09 noviembre 2007

Autobuses

Viajamos para ver autobuses naranjas. Vamos a la tierra del polvo rojo montados en un coche soberbio, blanco, flamante. En un bar unas señoras mayores desayunan con vino y nosotros hacemos el tonto con un café con leche y otro descafeinado, de sobre, por favor.
Trabajamos en una trinchera de monedas, bajo una cola con todos los ancianos del mundo, ante el esperpento de unos pantalones con estampado de cuadros. La comida tiene el atrezzo de un encuentro de viajantes de posguerra, desenfocado pero con sol y unas caderas brasileñas. Una vuelta, o un recorrido circular, no, mejor, un camino que se cierra sobre él mismo, con una salida a medio camino, y una entrada en la sobremesa.

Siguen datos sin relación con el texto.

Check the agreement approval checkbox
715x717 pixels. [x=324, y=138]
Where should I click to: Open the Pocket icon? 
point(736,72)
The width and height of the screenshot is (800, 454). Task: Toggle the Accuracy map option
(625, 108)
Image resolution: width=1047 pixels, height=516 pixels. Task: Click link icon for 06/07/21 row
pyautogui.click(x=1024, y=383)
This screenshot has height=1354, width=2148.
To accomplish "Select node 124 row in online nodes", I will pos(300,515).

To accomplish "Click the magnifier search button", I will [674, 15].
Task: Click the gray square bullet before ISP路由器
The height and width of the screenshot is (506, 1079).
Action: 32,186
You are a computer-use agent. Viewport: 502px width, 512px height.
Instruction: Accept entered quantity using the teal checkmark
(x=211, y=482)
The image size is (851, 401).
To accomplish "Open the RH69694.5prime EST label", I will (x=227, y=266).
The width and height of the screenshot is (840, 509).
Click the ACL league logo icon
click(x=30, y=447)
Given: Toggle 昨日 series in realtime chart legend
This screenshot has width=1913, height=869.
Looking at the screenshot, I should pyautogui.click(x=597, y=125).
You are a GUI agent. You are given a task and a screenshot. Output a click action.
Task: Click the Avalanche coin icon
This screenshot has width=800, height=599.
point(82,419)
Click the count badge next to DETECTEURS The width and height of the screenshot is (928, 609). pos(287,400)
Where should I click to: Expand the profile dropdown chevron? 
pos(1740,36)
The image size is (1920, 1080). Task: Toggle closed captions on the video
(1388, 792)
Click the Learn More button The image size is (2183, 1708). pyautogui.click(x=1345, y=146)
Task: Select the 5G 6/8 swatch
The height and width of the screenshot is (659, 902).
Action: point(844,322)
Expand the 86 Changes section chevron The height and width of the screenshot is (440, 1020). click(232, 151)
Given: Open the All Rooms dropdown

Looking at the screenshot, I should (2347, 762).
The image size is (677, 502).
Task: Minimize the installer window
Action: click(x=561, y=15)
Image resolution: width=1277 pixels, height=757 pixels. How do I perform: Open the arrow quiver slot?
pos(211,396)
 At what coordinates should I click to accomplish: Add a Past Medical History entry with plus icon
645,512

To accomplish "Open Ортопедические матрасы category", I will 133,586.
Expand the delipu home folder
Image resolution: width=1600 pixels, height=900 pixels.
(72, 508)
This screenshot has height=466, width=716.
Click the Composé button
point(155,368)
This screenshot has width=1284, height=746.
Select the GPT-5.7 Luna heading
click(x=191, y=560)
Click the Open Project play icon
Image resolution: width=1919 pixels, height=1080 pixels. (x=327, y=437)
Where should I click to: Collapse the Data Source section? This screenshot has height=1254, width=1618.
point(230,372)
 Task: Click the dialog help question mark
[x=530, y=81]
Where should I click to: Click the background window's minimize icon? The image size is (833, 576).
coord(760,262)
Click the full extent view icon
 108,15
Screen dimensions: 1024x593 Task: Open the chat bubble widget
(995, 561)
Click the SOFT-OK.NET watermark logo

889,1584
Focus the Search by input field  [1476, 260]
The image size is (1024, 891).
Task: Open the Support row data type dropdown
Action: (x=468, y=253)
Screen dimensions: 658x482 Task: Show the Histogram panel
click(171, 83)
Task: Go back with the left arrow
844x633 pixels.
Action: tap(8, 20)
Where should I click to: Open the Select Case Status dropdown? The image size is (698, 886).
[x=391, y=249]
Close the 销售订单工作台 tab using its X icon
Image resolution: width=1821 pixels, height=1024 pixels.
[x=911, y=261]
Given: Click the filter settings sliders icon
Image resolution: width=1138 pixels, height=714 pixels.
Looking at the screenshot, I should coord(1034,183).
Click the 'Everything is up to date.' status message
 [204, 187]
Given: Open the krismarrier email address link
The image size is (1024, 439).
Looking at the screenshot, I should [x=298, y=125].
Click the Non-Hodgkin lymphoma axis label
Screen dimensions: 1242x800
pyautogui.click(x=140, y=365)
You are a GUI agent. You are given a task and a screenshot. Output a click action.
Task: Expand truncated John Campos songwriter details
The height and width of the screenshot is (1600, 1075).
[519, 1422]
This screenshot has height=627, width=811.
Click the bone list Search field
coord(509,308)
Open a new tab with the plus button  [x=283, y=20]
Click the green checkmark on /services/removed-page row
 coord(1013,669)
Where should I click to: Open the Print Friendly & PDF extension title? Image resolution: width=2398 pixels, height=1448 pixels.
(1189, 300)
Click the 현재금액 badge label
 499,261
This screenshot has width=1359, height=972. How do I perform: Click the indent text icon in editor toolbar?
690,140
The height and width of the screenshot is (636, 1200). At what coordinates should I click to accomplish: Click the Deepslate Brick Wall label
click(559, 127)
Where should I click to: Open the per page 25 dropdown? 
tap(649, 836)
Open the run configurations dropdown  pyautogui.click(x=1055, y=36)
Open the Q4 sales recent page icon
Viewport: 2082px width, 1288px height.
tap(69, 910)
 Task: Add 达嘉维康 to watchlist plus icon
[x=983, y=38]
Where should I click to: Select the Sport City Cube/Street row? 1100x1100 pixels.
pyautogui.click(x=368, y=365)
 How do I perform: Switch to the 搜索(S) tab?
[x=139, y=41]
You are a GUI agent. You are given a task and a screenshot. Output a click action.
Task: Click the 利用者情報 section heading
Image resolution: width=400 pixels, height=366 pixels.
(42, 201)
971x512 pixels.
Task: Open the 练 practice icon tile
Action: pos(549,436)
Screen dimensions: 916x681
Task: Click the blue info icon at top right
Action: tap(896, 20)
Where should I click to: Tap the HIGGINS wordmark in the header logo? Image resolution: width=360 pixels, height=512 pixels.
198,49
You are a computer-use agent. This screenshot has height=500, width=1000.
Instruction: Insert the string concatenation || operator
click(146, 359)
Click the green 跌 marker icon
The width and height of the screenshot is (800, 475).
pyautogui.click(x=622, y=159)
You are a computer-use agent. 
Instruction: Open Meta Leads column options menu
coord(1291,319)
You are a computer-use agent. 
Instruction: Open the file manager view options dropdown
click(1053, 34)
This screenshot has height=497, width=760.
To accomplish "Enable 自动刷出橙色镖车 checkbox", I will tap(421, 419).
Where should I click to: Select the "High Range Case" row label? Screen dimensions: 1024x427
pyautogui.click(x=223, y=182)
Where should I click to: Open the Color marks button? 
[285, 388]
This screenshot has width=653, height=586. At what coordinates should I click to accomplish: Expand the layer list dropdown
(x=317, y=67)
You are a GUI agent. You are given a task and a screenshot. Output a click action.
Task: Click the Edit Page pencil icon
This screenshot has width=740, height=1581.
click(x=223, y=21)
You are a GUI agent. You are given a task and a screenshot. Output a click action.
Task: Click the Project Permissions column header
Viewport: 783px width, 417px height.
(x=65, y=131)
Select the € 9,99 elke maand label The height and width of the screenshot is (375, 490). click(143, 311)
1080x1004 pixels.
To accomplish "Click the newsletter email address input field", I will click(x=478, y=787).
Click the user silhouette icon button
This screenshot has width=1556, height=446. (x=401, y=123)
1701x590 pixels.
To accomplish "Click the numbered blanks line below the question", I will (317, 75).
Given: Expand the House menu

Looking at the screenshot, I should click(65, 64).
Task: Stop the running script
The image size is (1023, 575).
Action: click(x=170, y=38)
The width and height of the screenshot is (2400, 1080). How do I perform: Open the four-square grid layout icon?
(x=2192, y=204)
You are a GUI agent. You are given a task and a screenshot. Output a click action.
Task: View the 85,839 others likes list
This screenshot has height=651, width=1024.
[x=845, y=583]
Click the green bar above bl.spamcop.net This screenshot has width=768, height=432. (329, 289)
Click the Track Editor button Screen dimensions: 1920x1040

Me pierdo, me aturdo, los viajes se convierten en trayectos y el deambular errático tiene colores, paradas y una lanzadera. Aquí tampoco quieren las niñas ser princesas, prefieren una plaza de conductor, un convenio colectivo y la recarga del móvil asegurada.
Nosotros no sabemos qué queremos, pero cantamos a voz en grito mientras regresamos por el laberinto de la noche.